Au regard de ces éléments, il convient de débouter le syndicat des copropriétaires de sa demande au titre des frais nécessaires de recouvrement.
Sur les dommages et intérêts
L’article 1231-6 du code civil dispose que le créancier auquel son débiteur en retard a causé, par sa mauvaise foi, un préjudice indépendant de ce retard, peut obtenir des dommages et intérêts, distincts des intérêts moratoires de la créance.
En omettant de s’acquitter des charges dues, Mme [D] [I] a nécessairement perturbé la trésorerie et le bon fonctionnement de la copropriété, qui ne peut pourvoir à l’entretien de l’immeuble et au paiement de ses fournisseurs sans l’encaissement à bonne date des charges appelées par le syndic. Cette situation a causé au syndicat un préjudice distinct de celui résultant du simple retard de paiement.
Il y a lieu en conséquence de la condamner à payer au syndicat des copropriétaires la somme de 200 euros à titre de dommages et intérêts en application de l’article 1231-6 du code civil.
Sur la capitalisation des intérêts
La capitalisation des intérêts est de droit lorsqu’elle est demandée. Elle sera donc ordonnée au titre des sommes dues pour les arriérés de charges de copropriété dans les conditions de l’article 1343-2 du code civil.
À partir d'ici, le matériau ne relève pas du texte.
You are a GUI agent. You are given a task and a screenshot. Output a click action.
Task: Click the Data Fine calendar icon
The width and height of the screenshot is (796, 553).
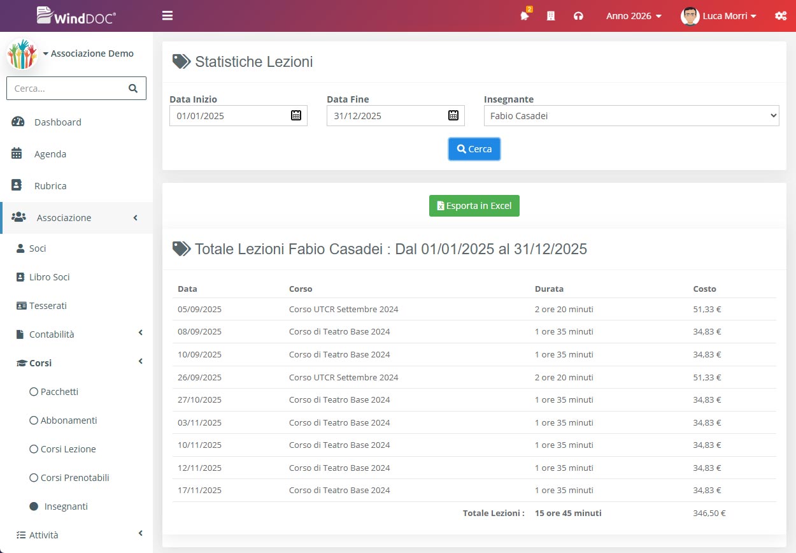tap(453, 115)
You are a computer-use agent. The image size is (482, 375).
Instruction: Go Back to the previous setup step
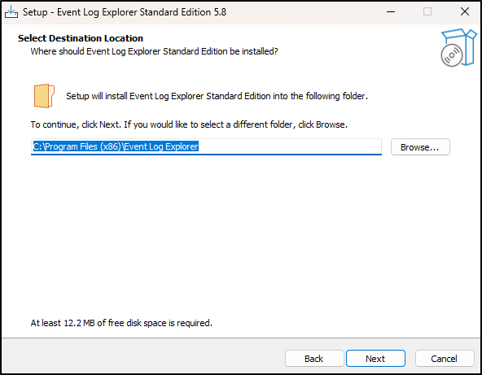(313, 359)
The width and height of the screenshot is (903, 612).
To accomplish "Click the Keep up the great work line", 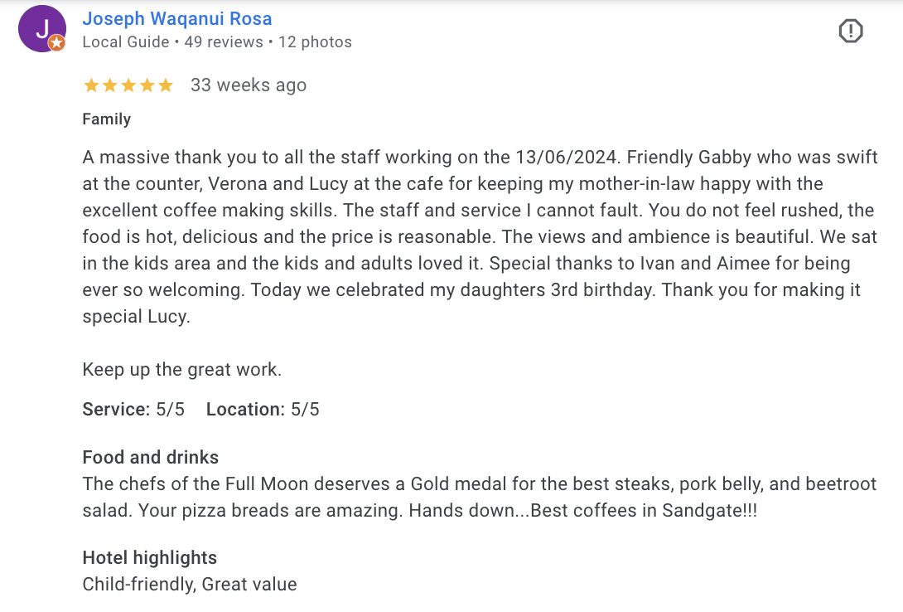I will (182, 369).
La demande de capitalisation ayant été formalisée pour la première fois dans l’assignation, le point de départ de la capitalisation sera fixé au 3 octobre 2025.
Sur les autres demandes
Mme [D] [I], partie perdante, sera condamnée aux dépens, conformément aux dispositions de l’article 696 du code de procédure civile.
L’équité commande de la condamner à payer au syndicat des copropriétaires la somme de 500 euros au titre de l’article 700 du code de procédure civile.
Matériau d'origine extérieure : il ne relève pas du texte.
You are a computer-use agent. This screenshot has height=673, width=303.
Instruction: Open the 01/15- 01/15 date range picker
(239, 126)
La présente décision est exécutoire à titre provisoire, conformément à l’article 514 du code de procédure civile.
PAR CES MOTIFS
Le tribunal judiciaire, statuant publiquement, après débats en audience publique par jugement mis à disposition au greffe, réputé contradictoire et en premier ressort, ,
CONDAMNE Mme [D] [I] à payer au syndicat de l’immeuble situé [Adresse 5] à [Localité 3] représenté par son syndic la société Le Cabinet MY SYNDIC les sommes suivantes :
— 4163, 51 euros à titre d’arriéré de charges de copropriété selon décompte arrêté au 25 août 2025, appel du 3ème trimestre 2025 inclus avec intérêts au taux légal à compter du 3 octobre 2025 ;
— 200 euros à titre de dommages et intérêts,
— 500 euros au titre de l’article 700 du code de procédure civile,
ORDONNE la capitalisation des intérêts sur la somme de 4163, 51 euros, dans les termes de l’article 1343-2 du code civil à compter du 3 octobre 2025,
DÉBOUTE le syndicat des copropriétaires du surplus de ses demandes, et notamment de la demande au titre des frais de l’article 10-1 a), de la loi du 10 juillet 1965,
CONDAMNE Mme [D] [I] aux dépens,
RAPPELLE que le présent jugement est exécutoire de plein droit à titre provisoire.
Ainsi jugé et prononcé par mise à disposition les jour, mois et an susdits par le Président et la Greffière susnommés.